While the last step in creating your story involves talking to employees, it’s the first place to start when telling it. A company’s story will never work if employees don’t believe it, because they’re the ones who tell it.

When I do brand work with companies, I’m consistently amazed and how many ignore the employee audience when rolling it out. If a company spends thousands – sometimes millions – to rebrand themselves, why skip teaching employees how to tell that story?

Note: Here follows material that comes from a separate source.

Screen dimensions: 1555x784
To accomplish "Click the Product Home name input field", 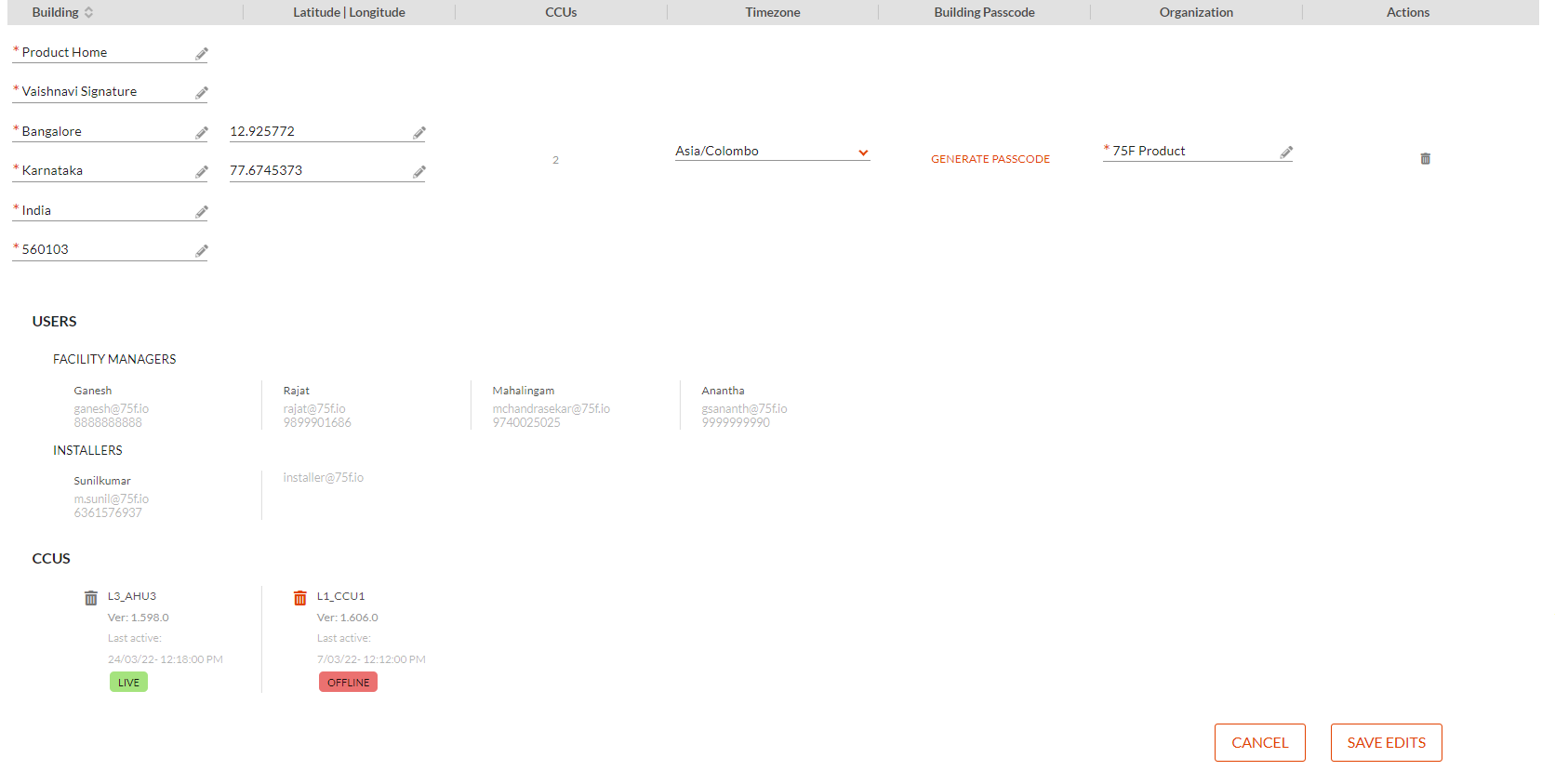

Employees who consistently tell our stories prove powerful brand ambassadors, regardless of their role within the organization. With all the channels companies use to reach customers, consistency proves critical today. It starts with HR and recruiting, winds through product development, financial reporting, sales and explodes through marketing with social, branding, PR, web, mobile and so forth. The only way to make sure that customers hear the same story regardless of how or where they connect is to make sure employees know and tell the same story.

Create Insurance

Gallup’s 2011 State of the Global Workplace study looked at high-performance, world-class organizations. In surveying 47,000 employees in 120 countries around the world, they found only 11 percent “engaged” in the workplace. That leaves a staggering 89 percent of employees either not engaged or actively disengaged. This has a significant financial impact. These high-performance companies earned nearly four times more than their industry competitors and experienced one-third less attrition.

If our team isn’t telling the same story and creating the same customer experience, then all we’ve invested in branding, PR, marketing sales and customer service is a joke. If you need a business case for investing in your story internally, think of it as insurance to protect all the other investments you’ve already made.